Work to do:
Copy every one of the items below line for line without any changes, omitting the pictures.

Element and text location data
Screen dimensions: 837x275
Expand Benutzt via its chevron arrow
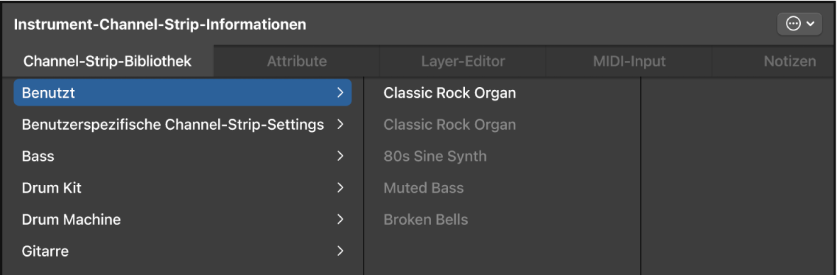tap(340, 93)
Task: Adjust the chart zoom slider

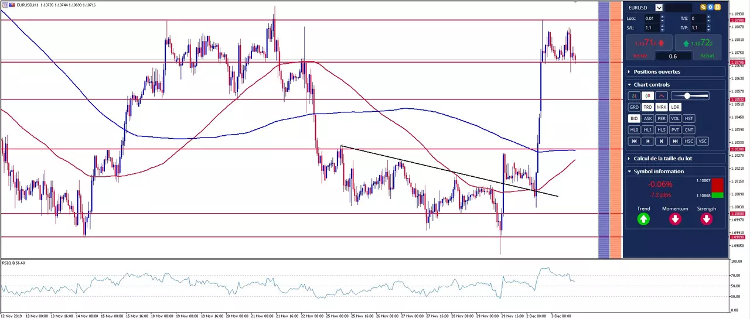Action: pyautogui.click(x=690, y=96)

Reply to the exercise:
Screen dimensions: 837x275
Expand Benutzt via its chevron arrow
tap(340, 93)
Task: Adjust the chart zoom slider

Action: pyautogui.click(x=690, y=96)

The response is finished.